Ce décalage temporel est l’un des principaux enseignements de cette période. Les politiques économiques n’agissent pas en temps réel. Lorsque la monnaie a déjà gonflé et que les prix s’emballent, il faut du temps pour freiner la machine. Cette inertie découle des comportements : contrats déjà signés, habitudes de consommation, attentes salariales. Tout cela ne se corrige pas du jour au lendemain.

Inflation et alcool : une métaphore éclairante

Certains économistes ont comparé l’inflation à l’alcoolisme. L’image fait sourire mais fonctionne bien. Dans les deux cas, les premières doses apportent une satisfaction immédiate. Boire un verre procure une sensation agréable. Imprimer de la monnaie stimule l’économie, soutient la demande, crée l’illusion d’une prospérité durable.

Mais quand la consommation se répète, les effets néfastes apparaissent : gueule de bois pour l’un, hausse des prix pour l’autre. Et que se passe-t-il quand on décide d’arrêter ? Le sevrage. Douleur, tremblements… ou récession et chômage. Dans les deux cas, la cure demande du courage et du temps.

Cette métaphore, souvent utilisée par des économistes japonais de l’époque, met en lumière un dilemme classique : les avantages politiques de la relance sont immédiats, les coûts du resserrement sont différés. D’où la tentation permanente de repousser la discipline.

La rigueur qui restaure la confiance

Malgré la douleur économique, le Japon choisit la rigueur. La Banque du Japon maintient une ligne stricte : réduction durable de la masse monétaire, contrôle du crédit, discipline budgétaire. Les années suivantes sont difficiles, mais la méthode finit par produire ses effets. Vers 1976, l’inflation revient à un niveau inférieur à 10 %, puis retrouve un taux proche de 5 % en 1978 (Source : Statistiques officielles, BoJ).

Cette politique donne une leçon durable : la crédibilité monétaire se construit dans la constance. Une fois la confiance perdue, elle ne se regagne qu’au prix d’un effort long et cohérent. C’est ce qu’ont vécu les autorités japonaises. Elles ont maintenu leur cap malgré la pression politique et sociale, convaincues qu’aucune économie ne prospère durablement sur de la monnaie trop abondante.
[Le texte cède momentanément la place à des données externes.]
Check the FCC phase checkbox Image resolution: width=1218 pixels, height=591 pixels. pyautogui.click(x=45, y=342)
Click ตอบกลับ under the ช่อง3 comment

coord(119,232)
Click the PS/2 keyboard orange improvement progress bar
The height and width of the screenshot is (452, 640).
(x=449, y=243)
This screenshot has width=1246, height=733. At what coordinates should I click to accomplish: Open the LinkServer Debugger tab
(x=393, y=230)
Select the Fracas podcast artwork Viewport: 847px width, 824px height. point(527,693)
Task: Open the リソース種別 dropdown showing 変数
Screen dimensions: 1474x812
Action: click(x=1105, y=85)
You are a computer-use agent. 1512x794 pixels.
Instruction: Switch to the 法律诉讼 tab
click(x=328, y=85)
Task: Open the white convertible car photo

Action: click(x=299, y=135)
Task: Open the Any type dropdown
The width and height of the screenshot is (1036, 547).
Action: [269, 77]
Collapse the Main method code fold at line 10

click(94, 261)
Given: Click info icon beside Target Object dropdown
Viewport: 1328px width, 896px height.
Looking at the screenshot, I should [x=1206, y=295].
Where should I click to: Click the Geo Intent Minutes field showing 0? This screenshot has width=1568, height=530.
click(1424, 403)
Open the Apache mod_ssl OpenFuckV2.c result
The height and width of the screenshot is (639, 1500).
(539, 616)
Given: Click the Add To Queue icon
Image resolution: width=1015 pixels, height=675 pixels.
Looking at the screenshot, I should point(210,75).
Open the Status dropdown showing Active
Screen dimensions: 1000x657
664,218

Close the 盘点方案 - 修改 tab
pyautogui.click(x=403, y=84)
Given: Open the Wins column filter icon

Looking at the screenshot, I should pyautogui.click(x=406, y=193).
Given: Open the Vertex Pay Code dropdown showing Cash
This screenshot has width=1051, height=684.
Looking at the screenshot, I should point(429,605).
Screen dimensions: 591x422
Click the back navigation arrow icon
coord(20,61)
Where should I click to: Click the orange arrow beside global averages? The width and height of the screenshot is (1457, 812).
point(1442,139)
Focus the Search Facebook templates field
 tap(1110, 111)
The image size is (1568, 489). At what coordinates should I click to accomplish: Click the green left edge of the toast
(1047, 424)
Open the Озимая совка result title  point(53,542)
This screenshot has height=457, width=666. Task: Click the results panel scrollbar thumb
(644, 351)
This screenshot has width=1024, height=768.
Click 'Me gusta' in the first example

Ce que nous pouvons en tirer aujourd’hui

Pourquoi cette histoire nous parle encore ? Parce que les mêmes logiques se rejouent. Les politiques monétaires expansionnistes ne sont pas une relique des années 1970. Elles reviennent à chaque crise, sous d’autres formes : quantitative easing, taux directeurs bas, rachats d’actifs. Chaque fois, le dilemme demeure : stimuler sans surchauffer.

Trois enseignements se dégagent de l’expérience japonaise :

  • 1. L’effet retard : la monnaie agit lentement sur les prix. Il faut anticiper ce délai avant de changer de cap.
  • 2. La crédibilité : la discipline dans la durée vaut mieux qu’un virage brutal. La confiance économique dépend de cette cohérence.
  • 3. Le coût de la stabilité : freiner l’inflation entraîne tôt ou tard des sacrifices à court terme. Mais c’est le prix à payer pour éviter la perte de contrôle.

Ces leçons intéressent tout responsable économique, qu’il soit à Tokyo, Washington ou Paris. Le risque de « trop en faire » existe toujours. La facilité politique pousse à soutenir, subventionner, relancer. Le difficile est de savoir quand arrêter, et surtout, d’avoir la patience d’attendre les résultats d’une politique restrictive.

Une histoire d’équilibre et de mémoire

Regarder le Japon du début des années 1970, c’est comprendre ce que signifie maîtriser une monnaie. Ce n’est pas un acte technique, c’est une discipline collective. Gouvernants, entreprises, citoyens, tous jouent un rôle. La période 1971-1976 illustre ce cheminement douloureux mais nécessaire : expansion, emballement, rigueur, stabilisation.

Raconter cette séquence, c’est rappeler qu’aucune croissance durable ne s’appuie sur l’illusion monétaire. Les chiffres changent, les contextes évoluent, mais la psychologie collective reste la même. Nous aimons les gains rapides. Nous redoutons les efforts longs. Pourtant, dans l’économie comme dans la vie, la stabilité se construit rarement dans l’euphorie.

Et quand le calme revient, cinq ans plus tard, les Japonais ont compris quelque chose de fondamental : un yen fort, c’est d’abord une volonté forte.